Yakından takip edilmesi gereken bir başka önemli nokta da en büyük döviz geliri kaynağımız olan turizm. Haziran ayında turizm gelirlerimiz geçen seneye göre yüzde 9,5 artmış gözüküyor. Ancak önceki aylara göre bir yavaşlama söz konusu. Ayrıca otel fiyatlarının geçen seneye göre döviz bazında ne kadar arttığını dikkate alırsak, yüzde 9,5 artış oldukça yetersiz kalmakta. Zengin ülkelerden gelen harcama eğilimi yüksek turist sayısında (“faydalı turist” diyelim) bir yavaşlama olduğu muhakkak. Belki bu sene rezervasyonlar çok önceden yapıldığı için bu yavaşlamayı tam hissetmeyeceğiz, ancak yüksek fiyatlamalar seneye de devam ederse, Türkiye ekonomisi için elzem döviz geliri sağlayan bu sektörün durumunu masaya yatırmak gerekebilir. 

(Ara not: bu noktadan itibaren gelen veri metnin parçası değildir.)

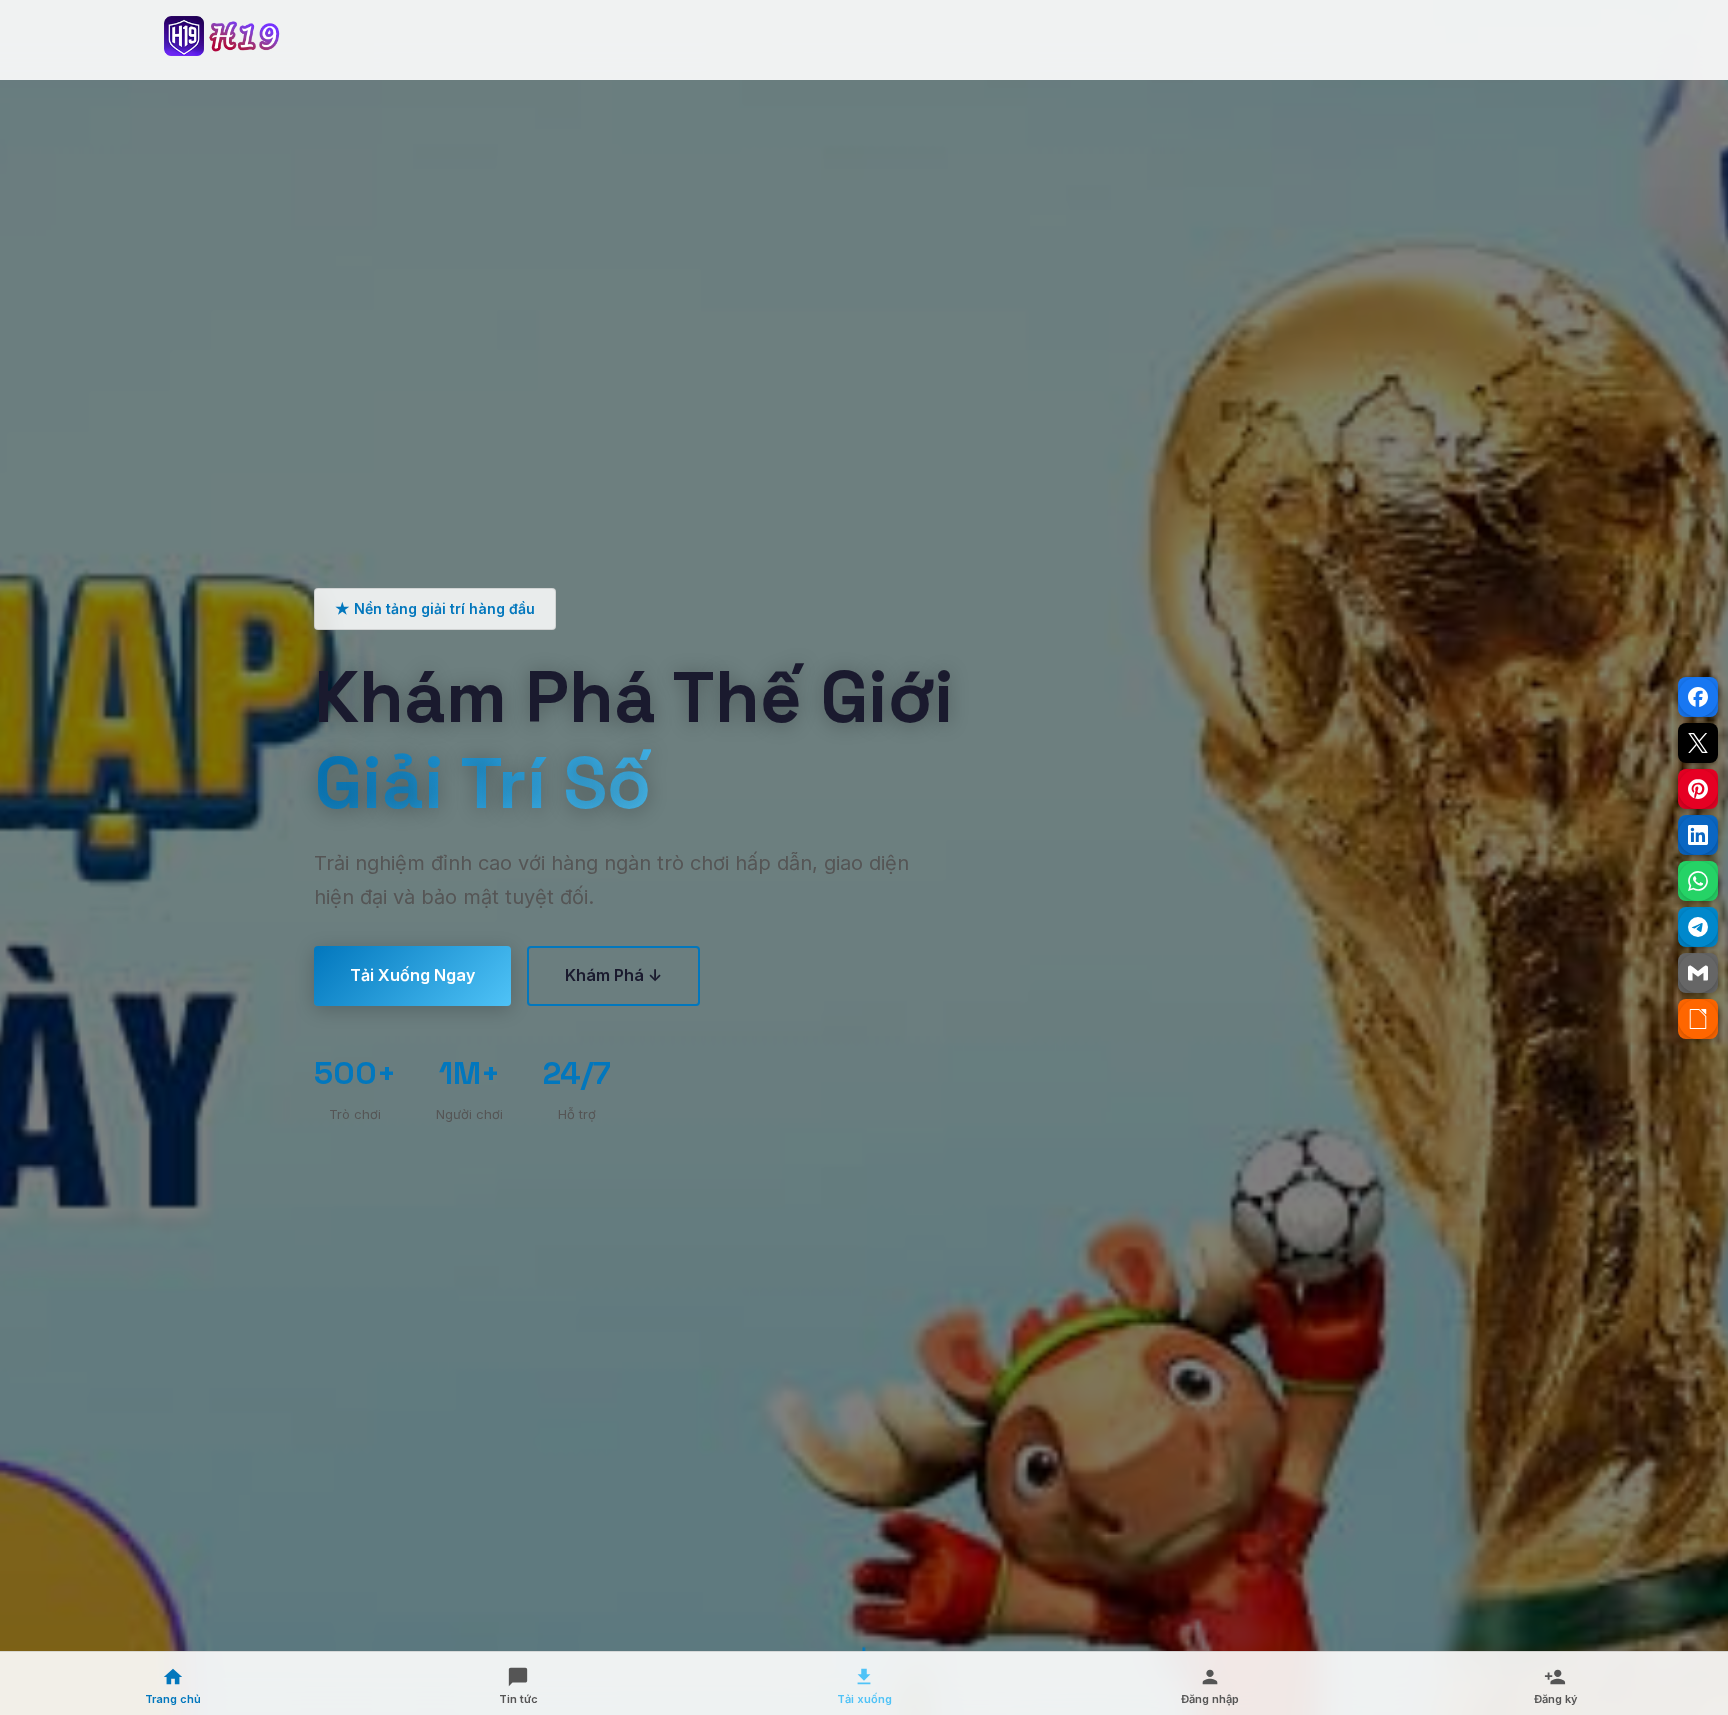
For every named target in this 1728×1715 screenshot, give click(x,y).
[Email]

Resmi bütçe rakamları bu sabah yayınlanmış olacağı için burada onlar üzerinden bir yorum yapamıyorum. Ancak, geçen hafta yayınlanan “Hazine Nakit Gerçekleşmeleri” tablosuna baktığımızda bu ay çok büyük bir açığın ortaya çıkmadığı anlaşılıyor. Bu önemli çünkü bu ay memur ve emekli maaş zamlarının devreye girmesi söz konusuydu. Bununla birlikte Temmuzda elektrik ve bazı vergi ve harçalara getirilen zamların da bütçe gelirlerini artırıcı etkisi olmuş olmalı. Neticede, ilk 7 ay sonunda, bütçe açığı 1.1 trilyonun üzerine çıkmış durumda. Bu OVP’deki 2.7 trilyonluk açık hedefinin şimdilik altında kalındığını gösteriyor. Ancak, OVP hedefinin zaten aşırı yüksek belirlenmiş olduğunu, ve programın başarısı açısından bu açık rakamının yüzde 20 kadar aşağıda (GSYH’nin %5’inin altında) olması gerektiğini belirteyim.